Long-term survival benefits
Long-term follow-up (median, 50.3 months) of RATIONALE-307 demonstrat­ed meaningful OS benefits with tislelizum­ab plus PC or nab-PC vs chemotherapy alone (cross-over adjusted median OS, 26.1 [HR, 0.53; 95 percent CI, 0.34–0.84] and 23.3 months [HR, 0.65; 95 percent CI, 0.39–1.07], respectively, vs 16.0 months). The 4-year OS rates were 32.2 and 26.0 percent, respectively, vs 19.2 percent. PFS benefits were also sustained in both tisleli­zumab groups (HRs, 0.45; 95 percent CI, 0.33–0.62), indicating consistent long-term disease control with these regimens. [Wang Z, et al, ESMO 2024, FPN 1323P]

“More importantly, 17.6 percent of pa­tients in RATIONALE-307 received ≥35 cycles of tislelizumab, with a median of 58 treatment cycles. The ORR was 100 per­cent, and the 4-year OS rate was 97.5 per­cent. This clearly reflects how effective and tolerable tislelizumab is in this patient popu­lation,” Chu remarked.

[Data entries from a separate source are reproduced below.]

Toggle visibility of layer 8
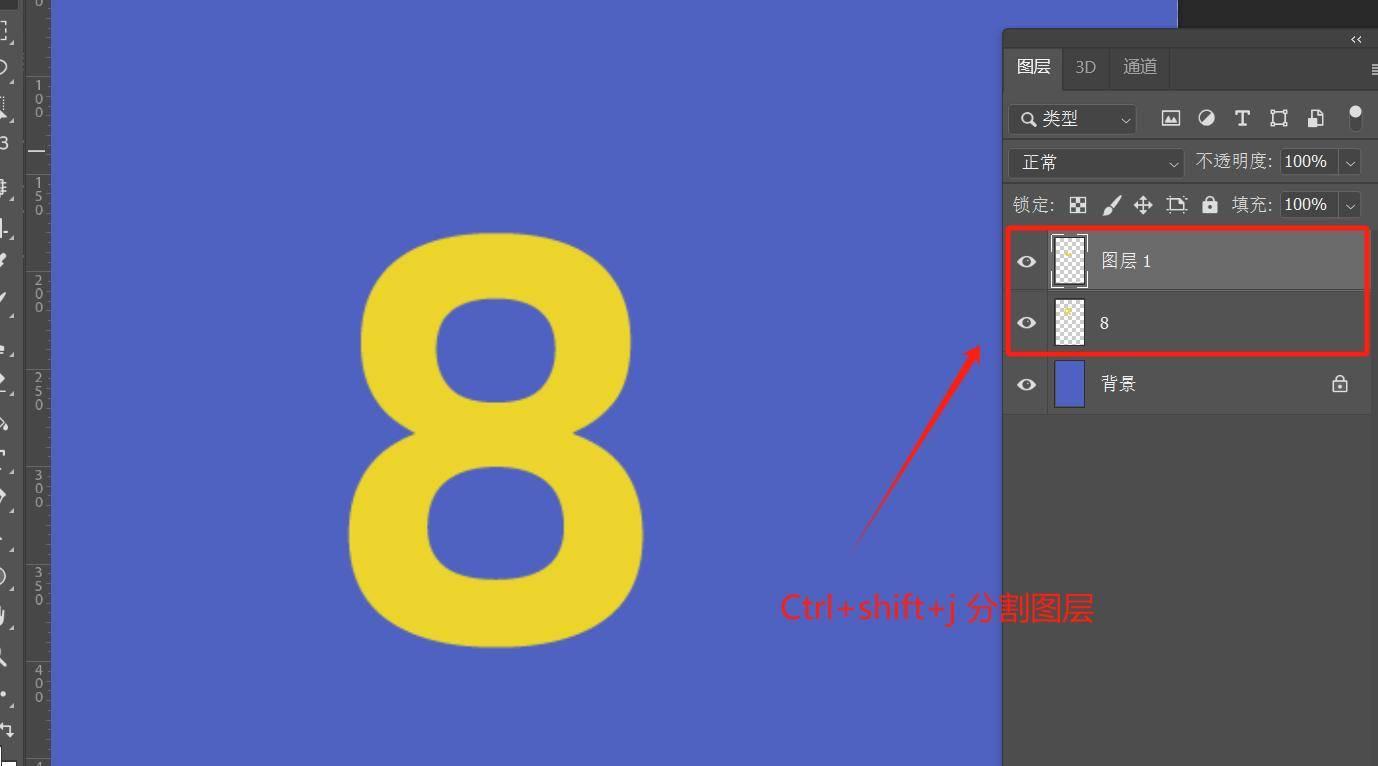 (x=1026, y=323)
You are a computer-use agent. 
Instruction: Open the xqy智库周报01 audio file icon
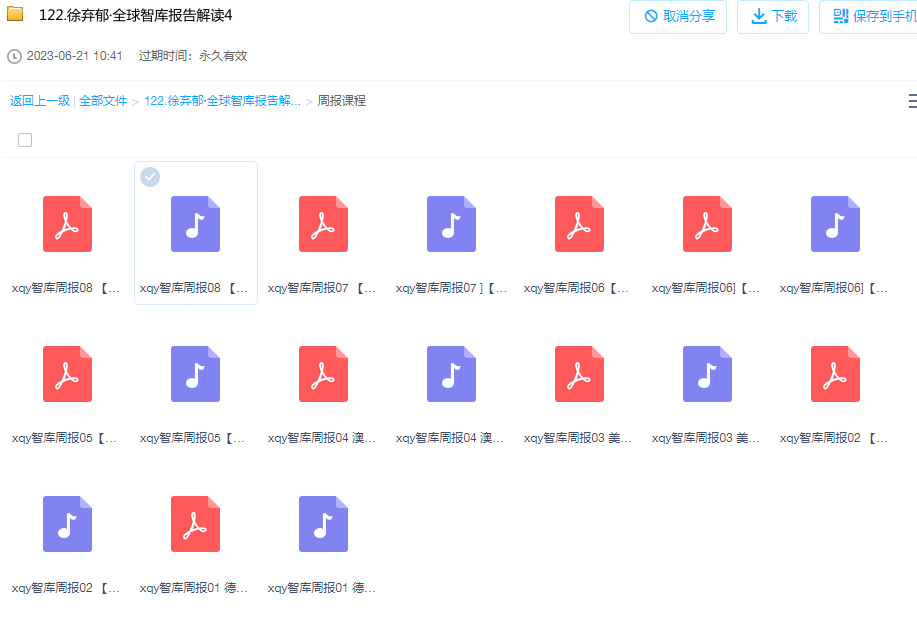[x=323, y=524]
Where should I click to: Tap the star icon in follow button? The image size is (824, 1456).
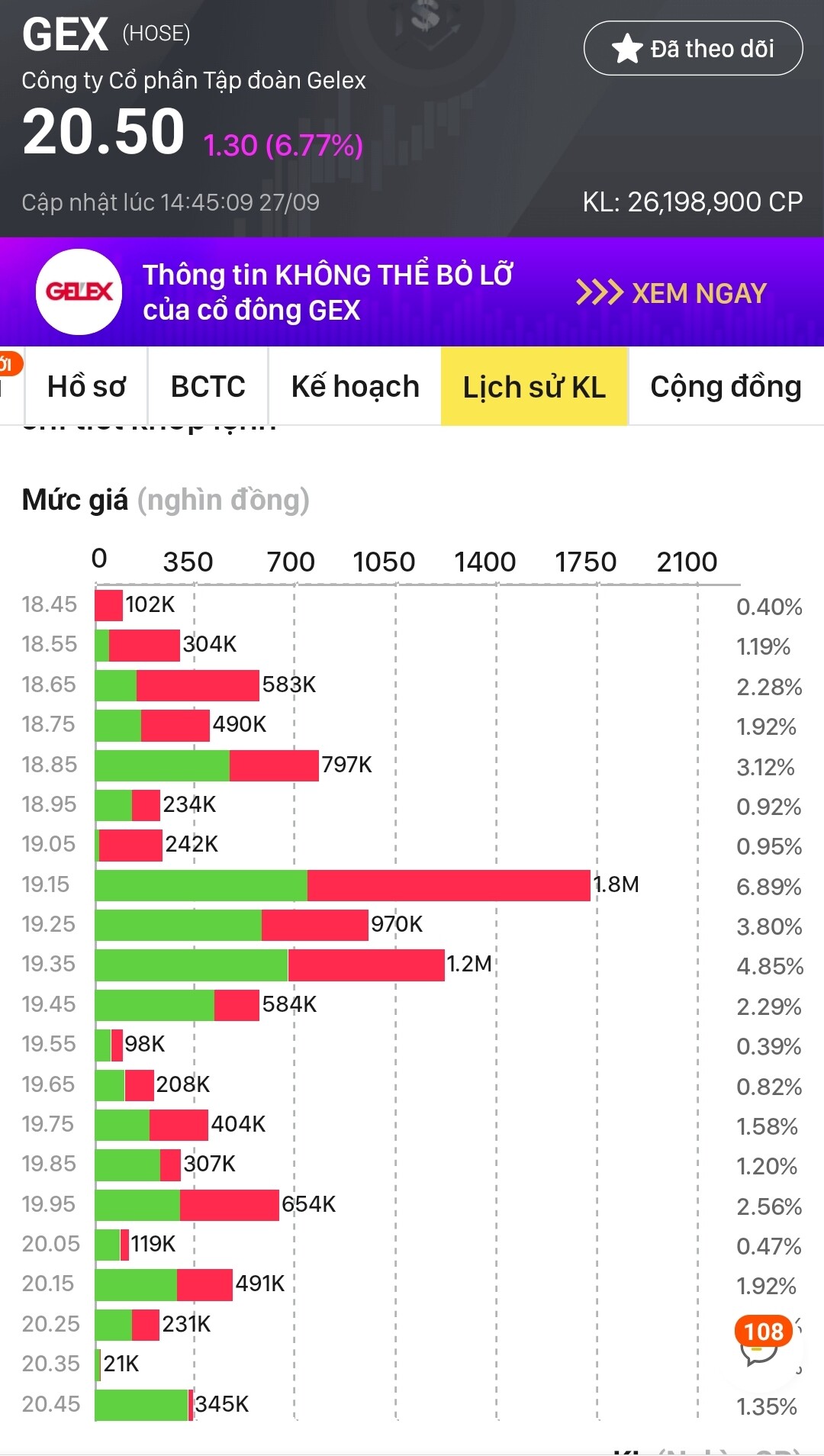627,49
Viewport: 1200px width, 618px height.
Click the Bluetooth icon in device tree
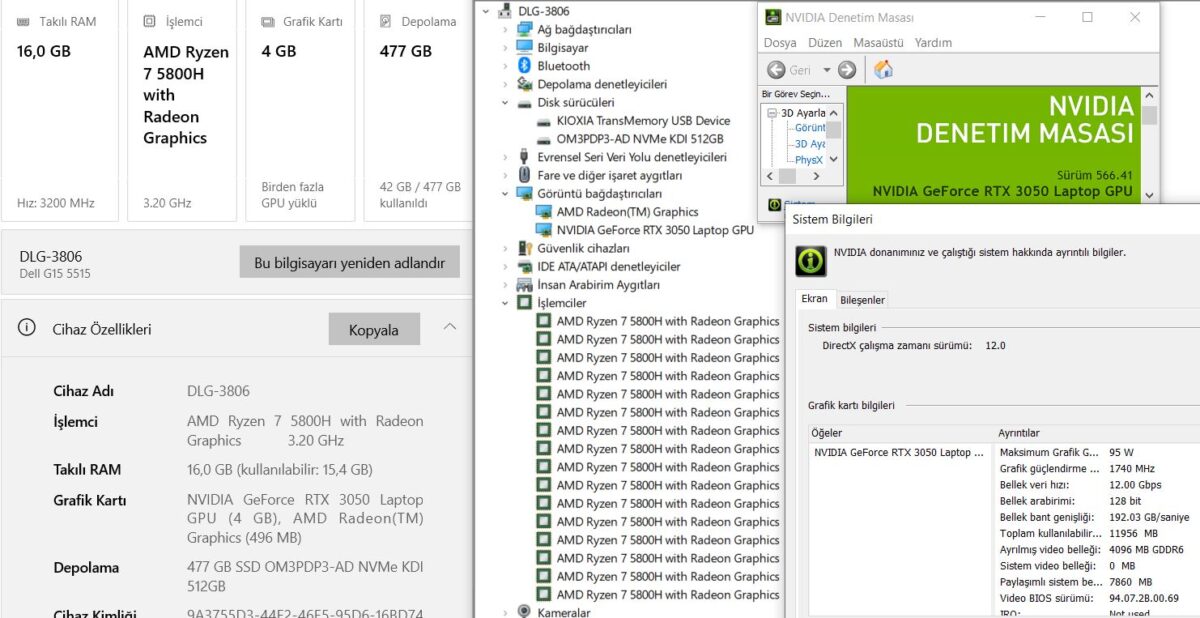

Similarly, long-term data from RATIONALE-304 demonstrated a 4-year OS rate of 32.8 percent with tislelizumab plus chemotherapy (adjusted HR, 0.67; 95 percent CI, 0.48–0.95), with PFS benefits also maintained (HR, 0.61; 95 percent CI, 0.46–0.82). [Ann Oncol 2024;35:S1637]

Safety profile of tislelizumab
First-line treatment with tislelizumab plus chemotherapy was generally well tolerated. Adverse events (AEs) were manageable and comparable to those observed with other PD-1 or PD-L1 inhibitors combined with chemotherapy. Most reported AEs were mild to moderate, consistent with typical chemotherapy-related toxicity. Most poten­tial immune-mediated AEs were of grade 1 or 2, and seldom resulted in treatment discontinuation. [JAMA Oncol 2021;7:709-717; J Thorac Oncol 2021;16:1512-1522]

Real-world experience with tislelizumab
“In clinical practice, young and fit pa­tients with good performance status may benefit more from tislelizumab plus che­motherapy than from tislelizumab mono­therapy. Among nearly 400 patients treat­ed at our hospital, combination therapy was associated with high ORR, long DoR, and potentially long-term survival, making it the preferred approach,” noted Chu, in response to Nyaw’s question on treatment selection.

Chu and Lee shared patient cases who had impressive outcomes with tisleli­zumab treatment (cases 1–3). Important­ly, no new safety signals were observed in these cases. The outcomes were consis­tent with published data and further sup­port routine use of tislelizumab in clinical practice.



The use of tislelizumab in the clinical cases reflects the clinical judgment of the treating physicians. For detailed information on locally approved usage and indications, please refer to the Hong Kong package insert.